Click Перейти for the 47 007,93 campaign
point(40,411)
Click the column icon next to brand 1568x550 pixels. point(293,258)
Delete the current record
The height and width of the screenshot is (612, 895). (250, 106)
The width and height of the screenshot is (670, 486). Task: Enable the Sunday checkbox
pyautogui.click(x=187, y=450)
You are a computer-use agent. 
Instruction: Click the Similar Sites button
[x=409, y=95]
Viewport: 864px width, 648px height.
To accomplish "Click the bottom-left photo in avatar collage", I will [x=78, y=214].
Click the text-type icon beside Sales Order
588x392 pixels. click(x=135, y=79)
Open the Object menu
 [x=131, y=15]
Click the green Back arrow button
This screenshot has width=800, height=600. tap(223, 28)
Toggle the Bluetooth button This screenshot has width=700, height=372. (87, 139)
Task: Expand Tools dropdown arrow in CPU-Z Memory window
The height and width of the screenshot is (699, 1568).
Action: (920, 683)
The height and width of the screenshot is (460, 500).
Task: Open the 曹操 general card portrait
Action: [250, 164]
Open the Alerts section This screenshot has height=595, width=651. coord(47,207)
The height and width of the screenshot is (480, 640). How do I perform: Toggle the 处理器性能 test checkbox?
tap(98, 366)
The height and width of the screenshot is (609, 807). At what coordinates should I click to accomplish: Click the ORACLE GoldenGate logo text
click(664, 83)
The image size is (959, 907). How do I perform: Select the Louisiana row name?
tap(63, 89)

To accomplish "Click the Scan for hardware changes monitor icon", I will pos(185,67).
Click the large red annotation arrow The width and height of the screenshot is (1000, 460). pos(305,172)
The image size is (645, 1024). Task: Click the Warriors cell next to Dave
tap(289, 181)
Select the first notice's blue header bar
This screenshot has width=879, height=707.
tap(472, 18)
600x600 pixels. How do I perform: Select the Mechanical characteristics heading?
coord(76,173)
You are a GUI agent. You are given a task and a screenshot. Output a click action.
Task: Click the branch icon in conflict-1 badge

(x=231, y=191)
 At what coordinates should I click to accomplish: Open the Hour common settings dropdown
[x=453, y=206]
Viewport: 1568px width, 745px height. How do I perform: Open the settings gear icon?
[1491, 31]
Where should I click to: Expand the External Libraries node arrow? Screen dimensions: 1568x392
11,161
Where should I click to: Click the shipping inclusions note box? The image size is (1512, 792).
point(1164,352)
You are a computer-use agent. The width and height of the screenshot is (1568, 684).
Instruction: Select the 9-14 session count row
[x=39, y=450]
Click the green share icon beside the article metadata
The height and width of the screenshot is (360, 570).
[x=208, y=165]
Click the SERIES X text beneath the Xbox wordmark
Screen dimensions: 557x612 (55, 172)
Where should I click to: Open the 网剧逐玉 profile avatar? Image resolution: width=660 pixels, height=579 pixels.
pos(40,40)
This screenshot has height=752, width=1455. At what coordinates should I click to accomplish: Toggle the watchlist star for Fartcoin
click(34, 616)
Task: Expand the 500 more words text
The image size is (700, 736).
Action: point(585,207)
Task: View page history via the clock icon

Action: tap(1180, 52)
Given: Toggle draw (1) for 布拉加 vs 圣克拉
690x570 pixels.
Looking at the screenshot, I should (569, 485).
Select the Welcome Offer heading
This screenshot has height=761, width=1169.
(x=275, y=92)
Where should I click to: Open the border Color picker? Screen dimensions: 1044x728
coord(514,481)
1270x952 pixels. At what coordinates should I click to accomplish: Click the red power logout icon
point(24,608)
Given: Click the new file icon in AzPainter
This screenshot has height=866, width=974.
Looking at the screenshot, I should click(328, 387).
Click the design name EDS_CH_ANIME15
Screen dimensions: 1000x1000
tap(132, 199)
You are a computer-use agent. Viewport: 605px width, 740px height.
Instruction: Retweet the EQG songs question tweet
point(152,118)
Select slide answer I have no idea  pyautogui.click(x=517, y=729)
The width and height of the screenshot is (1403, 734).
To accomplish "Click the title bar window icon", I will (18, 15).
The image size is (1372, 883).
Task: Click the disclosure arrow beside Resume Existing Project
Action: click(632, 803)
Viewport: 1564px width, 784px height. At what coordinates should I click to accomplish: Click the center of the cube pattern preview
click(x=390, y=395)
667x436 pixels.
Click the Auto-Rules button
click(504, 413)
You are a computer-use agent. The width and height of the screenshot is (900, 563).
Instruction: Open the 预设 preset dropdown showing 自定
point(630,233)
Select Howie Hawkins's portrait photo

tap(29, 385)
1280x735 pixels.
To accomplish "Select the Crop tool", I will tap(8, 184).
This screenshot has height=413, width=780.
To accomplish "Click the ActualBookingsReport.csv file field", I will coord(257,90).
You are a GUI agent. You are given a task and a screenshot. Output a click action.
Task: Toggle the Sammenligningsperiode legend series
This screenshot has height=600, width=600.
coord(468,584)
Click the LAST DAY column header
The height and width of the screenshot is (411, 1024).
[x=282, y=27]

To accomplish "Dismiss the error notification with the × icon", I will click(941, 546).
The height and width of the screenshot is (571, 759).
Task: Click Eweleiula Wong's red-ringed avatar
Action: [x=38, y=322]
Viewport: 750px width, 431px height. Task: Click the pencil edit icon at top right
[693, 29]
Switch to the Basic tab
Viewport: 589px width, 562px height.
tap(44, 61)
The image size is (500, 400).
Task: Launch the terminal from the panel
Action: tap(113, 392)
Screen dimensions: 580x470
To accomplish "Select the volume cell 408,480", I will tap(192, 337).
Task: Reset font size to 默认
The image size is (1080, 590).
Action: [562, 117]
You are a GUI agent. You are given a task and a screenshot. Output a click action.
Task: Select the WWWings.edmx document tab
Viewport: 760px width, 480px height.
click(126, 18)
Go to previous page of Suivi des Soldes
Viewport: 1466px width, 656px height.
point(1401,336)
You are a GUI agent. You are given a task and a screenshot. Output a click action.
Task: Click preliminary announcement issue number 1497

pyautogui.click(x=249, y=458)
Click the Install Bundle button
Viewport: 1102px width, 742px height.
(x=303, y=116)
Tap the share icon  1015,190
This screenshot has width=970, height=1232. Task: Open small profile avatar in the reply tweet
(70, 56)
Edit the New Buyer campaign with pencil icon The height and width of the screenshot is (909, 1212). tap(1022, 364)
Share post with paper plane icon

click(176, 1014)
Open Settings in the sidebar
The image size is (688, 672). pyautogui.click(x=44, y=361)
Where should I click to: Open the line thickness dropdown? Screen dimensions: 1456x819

● ● ●

▶ _Problem description_:
Everything in the records is to be copied exactly.

▶ _Answer box_:
Click Перейти for the 47 007,93 campaign
point(40,411)
Click the column icon next to brand 1568x550 pixels. point(293,258)
Delete the current record
The height and width of the screenshot is (612, 895). (250, 106)
The width and height of the screenshot is (670, 486). Task: Enable the Sunday checkbox
pyautogui.click(x=187, y=450)
You are a computer-use agent. 
Instruction: Click the Similar Sites button
[x=409, y=95]
Viewport: 864px width, 648px height.
To accomplish "Click the bottom-left photo in avatar collage", I will [x=78, y=214].
Click the text-type icon beside Sales Order
588x392 pixels. click(x=135, y=79)
Open the Object menu
 [x=131, y=15]
Click the green Back arrow button
This screenshot has width=800, height=600. tap(223, 28)
Toggle the Bluetooth button This screenshot has width=700, height=372. (87, 139)
Task: Expand Tools dropdown arrow in CPU-Z Memory window
The height and width of the screenshot is (699, 1568).
Action: (920, 683)
The height and width of the screenshot is (460, 500).
Task: Open the 曹操 general card portrait
Action: [250, 164]
Open the Alerts section This screenshot has height=595, width=651. coord(47,207)
The height and width of the screenshot is (480, 640). How do I perform: Toggle the 处理器性能 test checkbox?
tap(98, 366)
The height and width of the screenshot is (609, 807). At what coordinates should I click to accomplish: Click the ORACLE GoldenGate logo text
click(664, 83)
The image size is (959, 907). How do I perform: Select the Louisiana row name?
tap(63, 89)

To accomplish "Click the Scan for hardware changes monitor icon", I will pos(185,67).
Click the large red annotation arrow The width and height of the screenshot is (1000, 460). pos(305,172)
The image size is (645, 1024). Task: Click the Warriors cell next to Dave
tap(289, 181)
Select the first notice's blue header bar
This screenshot has width=879, height=707.
tap(472, 18)
600x600 pixels. How do I perform: Select the Mechanical characteristics heading?
coord(76,173)
You are a GUI agent. You are given a task and a screenshot. Output a click action.
Task: Click the branch icon in conflict-1 badge

(x=231, y=191)
 At what coordinates should I click to accomplish: Open the Hour common settings dropdown
[x=453, y=206]
Viewport: 1568px width, 745px height. How do I perform: Open the settings gear icon?
[1491, 31]
Where should I click to: Expand the External Libraries node arrow? Screen dimensions: 1568x392
11,161
Where should I click to: Click the shipping inclusions note box? The image size is (1512, 792).
point(1164,352)
You are a computer-use agent. The width and height of the screenshot is (1568, 684).
Instruction: Select the 9-14 session count row
[x=39, y=450]
Click the green share icon beside the article metadata
The height and width of the screenshot is (360, 570).
[x=208, y=165]
Click the SERIES X text beneath the Xbox wordmark
Screen dimensions: 557x612 (55, 172)
Where should I click to: Open the 网剧逐玉 profile avatar? Image resolution: width=660 pixels, height=579 pixels.
pos(40,40)
This screenshot has height=752, width=1455. At what coordinates should I click to accomplish: Toggle the watchlist star for Fartcoin
click(34, 616)
Task: Expand the 500 more words text
The image size is (700, 736).
Action: point(585,207)
Task: View page history via the clock icon

Action: tap(1180, 52)
Given: Toggle draw (1) for 布拉加 vs 圣克拉
690x570 pixels.
Looking at the screenshot, I should (569, 485).
Select the Welcome Offer heading
This screenshot has height=761, width=1169.
(x=275, y=92)
Where should I click to: Open the border Color picker? Screen dimensions: 1044x728
coord(514,481)
1270x952 pixels. At what coordinates should I click to accomplish: Click the red power logout icon
point(24,608)
Given: Click the new file icon in AzPainter
This screenshot has height=866, width=974.
Looking at the screenshot, I should click(328, 387).
Click the design name EDS_CH_ANIME15
Screen dimensions: 1000x1000
tap(132, 199)
You are a computer-use agent. Viewport: 605px width, 740px height.
Instruction: Retweet the EQG songs question tweet
point(152,118)
Select slide answer I have no idea  pyautogui.click(x=517, y=729)
The width and height of the screenshot is (1403, 734).
To accomplish "Click the title bar window icon", I will (18, 15).
The image size is (1372, 883).
Task: Click the disclosure arrow beside Resume Existing Project
Action: click(632, 803)
Viewport: 1564px width, 784px height. At what coordinates should I click to accomplish: Click the center of the cube pattern preview
click(x=390, y=395)
667x436 pixels.
Click the Auto-Rules button
click(504, 413)
You are a computer-use agent. The width and height of the screenshot is (900, 563).
Instruction: Open the 预设 preset dropdown showing 自定
point(630,233)
Select Howie Hawkins's portrait photo

tap(29, 385)
1280x735 pixels.
To accomplish "Select the Crop tool", I will tap(8, 184).
This screenshot has height=413, width=780.
To accomplish "Click the ActualBookingsReport.csv file field", I will coord(257,90).
You are a GUI agent. You are given a task and a screenshot. Output a click action.
Task: Toggle the Sammenligningsperiode legend series
This screenshot has height=600, width=600.
coord(468,584)
Click the LAST DAY column header
The height and width of the screenshot is (411, 1024).
[x=282, y=27]

To accomplish "Dismiss the error notification with the × icon", I will click(941, 546).
The height and width of the screenshot is (571, 759).
Task: Click Eweleiula Wong's red-ringed avatar
Action: [x=38, y=322]
Viewport: 750px width, 431px height. Task: Click the pencil edit icon at top right
[693, 29]
Switch to the Basic tab
Viewport: 589px width, 562px height.
tap(44, 61)
The image size is (500, 400).
Task: Launch the terminal from the panel
Action: tap(113, 392)
Screen dimensions: 580x470
To accomplish "Select the volume cell 408,480", I will tap(192, 337).
Task: Reset font size to 默认
The image size is (1080, 590).
Action: [562, 117]
You are a GUI agent. You are given a task and a screenshot. Output a click action.
Task: Select the WWWings.edmx document tab
Viewport: 760px width, 480px height.
click(126, 18)
Go to previous page of Suivi des Soldes
Viewport: 1466px width, 656px height.
point(1401,336)
You are a GUI agent. You are given a task and a screenshot. Output a click action.
Task: Click preliminary announcement issue number 1497

pyautogui.click(x=249, y=458)
Click the Install Bundle button
Viewport: 1102px width, 742px height.
(x=303, y=116)
Tap the share icon  1015,190
This screenshot has width=970, height=1232. Task: Open small profile avatar in the reply tweet
(70, 56)
Edit the New Buyer campaign with pencil icon The height and width of the screenshot is (909, 1212). tap(1022, 364)
Share post with paper plane icon

click(176, 1014)
Open Settings in the sidebar
The image size is (688, 672). pyautogui.click(x=44, y=361)
Where should I click to: Open the line thickness dropdown? Screen dimensions: 1456x819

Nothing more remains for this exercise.